Priyanka et Sonia (les prénoms ont été changés) sont encore sous le choc. Début mai, il n’a fallu que quelques jours au Covid-19 pour emporter la mère des deux jeunes filles et faire basculer leur vie. La santé de leur maman, une ouvrière agricole, s’est détériorée brutalement le 5 mai. « Sa température grimpait, elle avait le souffle court », se souvient la cadette, Priyanka. La mère de famille est morte le jour même, dans l’ambulance qui l’emmenait à l’hôpital, situé à trente kilomètres de leur village de l’Etat du Telangana, dans le sud du pays. Déjà orphelines de père, Priyanka, 16 ans, et Sonia, 19 ans, se sont retrouvées livrées à elles-mêmes.
Depuis le début de la pandémie, de nombreux enfants indiens ont perdu au moins un parent. Selon les données collectées par la Commission nationale de protection des droits de l’enfant, 3 621 sont devenus orphelins de leurs deux parents dans le pays depuis le 1er avril 2020, et 26 176 autres ont perdu un de leurs deux parents.
La pandémie n’est pas uniquement une crise sanitaire mais aussi une « crise des droits de l’enfant », selon l’Unicef. « Ces enfants ne vivent pas seulement une tragédie émotionnelle, ils courent aussi un risque élevé de négligence, d’abus et d’exploitation », met en garde Yasmin Ali Haque, la représentante de l’organisation en Inde.
Dans le cas de Priyanka et de Sonia, c’est un habitant de la localité qui a tiré la sonnette d’alarme. L’informateur, anonyme, a averti Bachpan Bachao Andolan (« Sauver le mouvement de la jeunesse »), l’ONG du militant des droits de l’enfant Kailash Satyarthi, prix Nobel de la paix 2014. « Nous avons immédiatement prévenu les autorités, puis nous avons apporté aux deux filles des provisions, avant d’évaluer leur situation en matière de sécurité et de protection », indique Venkateshwarlu Ande, qui coordonne les activités de l’organisation dans la région.

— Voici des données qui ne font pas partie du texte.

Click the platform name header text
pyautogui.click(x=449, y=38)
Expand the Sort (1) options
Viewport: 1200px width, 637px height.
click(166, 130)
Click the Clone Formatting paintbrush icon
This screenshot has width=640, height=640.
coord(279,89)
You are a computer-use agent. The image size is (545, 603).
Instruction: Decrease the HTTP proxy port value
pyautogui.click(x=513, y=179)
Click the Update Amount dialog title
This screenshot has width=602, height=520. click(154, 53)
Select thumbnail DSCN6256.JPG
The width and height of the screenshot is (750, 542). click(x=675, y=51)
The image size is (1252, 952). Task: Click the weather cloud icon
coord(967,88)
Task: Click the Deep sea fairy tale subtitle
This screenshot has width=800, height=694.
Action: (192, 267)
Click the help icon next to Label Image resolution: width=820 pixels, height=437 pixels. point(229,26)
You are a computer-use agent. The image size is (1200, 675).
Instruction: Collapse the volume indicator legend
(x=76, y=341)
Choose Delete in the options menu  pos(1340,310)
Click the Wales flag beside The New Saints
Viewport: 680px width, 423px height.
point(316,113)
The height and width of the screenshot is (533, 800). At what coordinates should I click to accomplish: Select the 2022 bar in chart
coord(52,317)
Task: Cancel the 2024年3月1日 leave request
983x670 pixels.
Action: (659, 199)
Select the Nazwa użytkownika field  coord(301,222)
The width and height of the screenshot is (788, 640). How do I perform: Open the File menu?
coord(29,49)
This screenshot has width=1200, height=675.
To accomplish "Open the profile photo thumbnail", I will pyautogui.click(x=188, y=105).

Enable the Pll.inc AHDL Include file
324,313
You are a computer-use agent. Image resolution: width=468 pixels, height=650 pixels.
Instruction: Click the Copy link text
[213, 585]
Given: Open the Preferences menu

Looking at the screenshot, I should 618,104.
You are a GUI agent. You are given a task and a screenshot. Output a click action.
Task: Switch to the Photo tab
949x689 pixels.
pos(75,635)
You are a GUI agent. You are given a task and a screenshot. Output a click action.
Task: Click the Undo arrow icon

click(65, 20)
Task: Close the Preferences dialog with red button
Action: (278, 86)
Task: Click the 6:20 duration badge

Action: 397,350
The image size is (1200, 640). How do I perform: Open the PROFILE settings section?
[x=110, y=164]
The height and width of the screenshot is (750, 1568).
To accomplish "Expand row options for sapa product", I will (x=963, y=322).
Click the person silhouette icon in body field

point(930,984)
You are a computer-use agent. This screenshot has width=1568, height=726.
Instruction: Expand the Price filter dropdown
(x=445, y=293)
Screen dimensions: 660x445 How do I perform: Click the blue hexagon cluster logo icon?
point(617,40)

Offres illégales dissimulant des pièges
Lorsque des offres d’adoption illégales ont commencé à apparaître sur les réseaux sociaux au début de mai 2021, l’Inde a soudain pris conscience de la grande vulnérabilité des enfants devenus orphelins à cause du Covid-19.
Certaines annonces sont glaçantes. « Petite fille de 2 ans, bébé garçon de 2 mois… Père et mère morts du Covid. Si quelqu’un est intéressé par une adoption (…) Enfants brahmanes », peut-on lire sur un message WhatsApp ayant largement circulé, faisant référence à la caste hindoue des brahmanes, considérée comme supérieure à toutes les autres. Adopter ou faire adopter des enfants en dehors des circuits officiels est illégal, et la ministre des femmes et du développement de l’enfant, Smriti Irani, a mis en garde le 4 mai contre ces offres qui dissimulent « des pièges ».